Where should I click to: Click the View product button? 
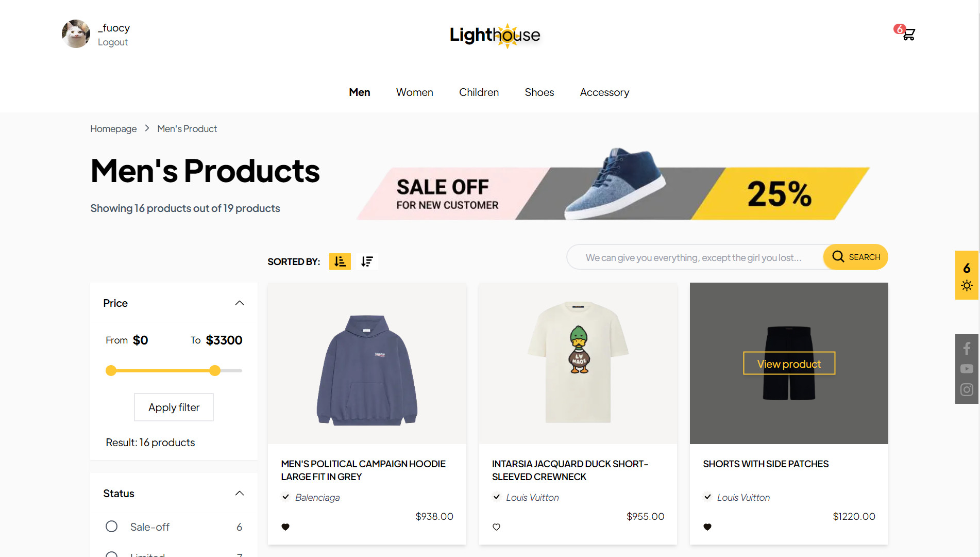pyautogui.click(x=789, y=364)
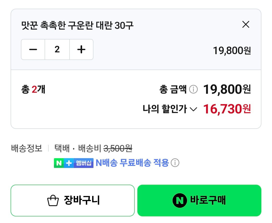The width and height of the screenshot is (272, 223).
Task: Click the quantity field showing 2
Action: point(57,49)
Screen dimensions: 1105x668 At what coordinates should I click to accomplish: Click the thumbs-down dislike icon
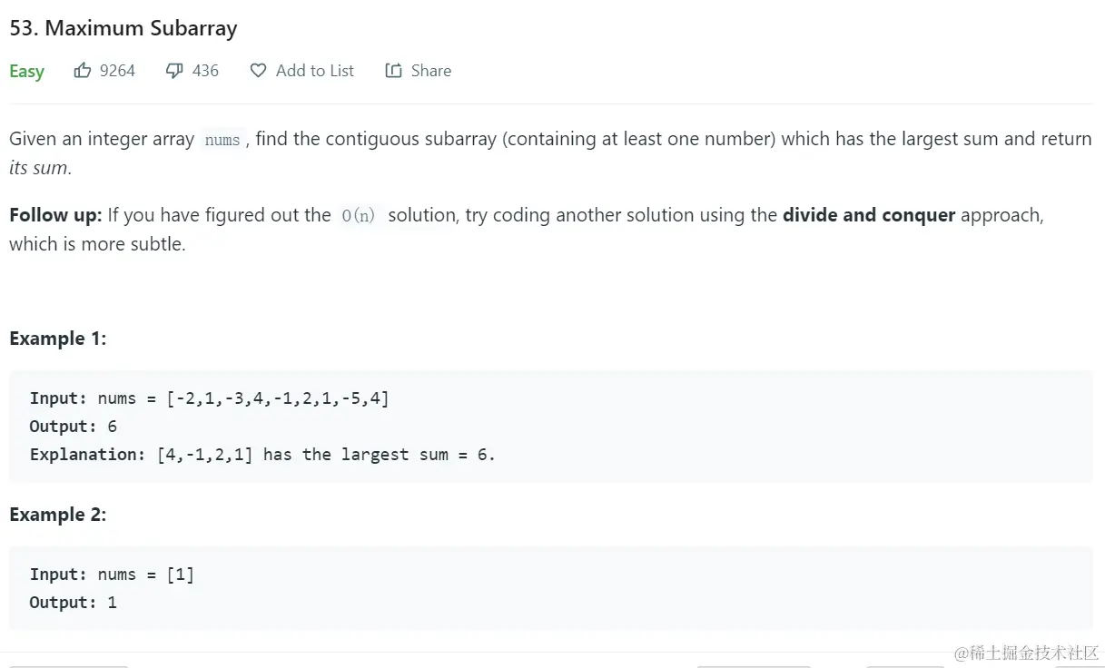coord(174,70)
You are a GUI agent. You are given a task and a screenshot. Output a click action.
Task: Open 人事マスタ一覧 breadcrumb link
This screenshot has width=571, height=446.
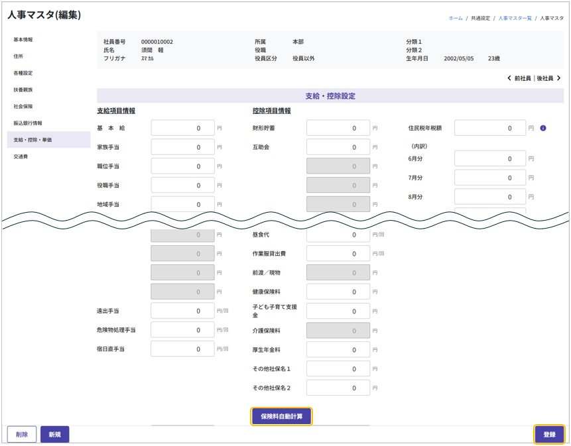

● ● ●

Copy the entries word for word, starting at the line that contains "Screen dimensions: 1105x668" and ending at the last of the entries, with both of those lines included. Omit the pictures from your copy.

Screen dimensions: 1105x668 At what coordinates should I click to accomplish: Click the thumbs-down dislike icon
coord(174,70)
You are a GUI agent. You are given a task and a screenshot. Output a click action.
Task: Open 人事マスタ一覧 breadcrumb link
This screenshot has width=571, height=446.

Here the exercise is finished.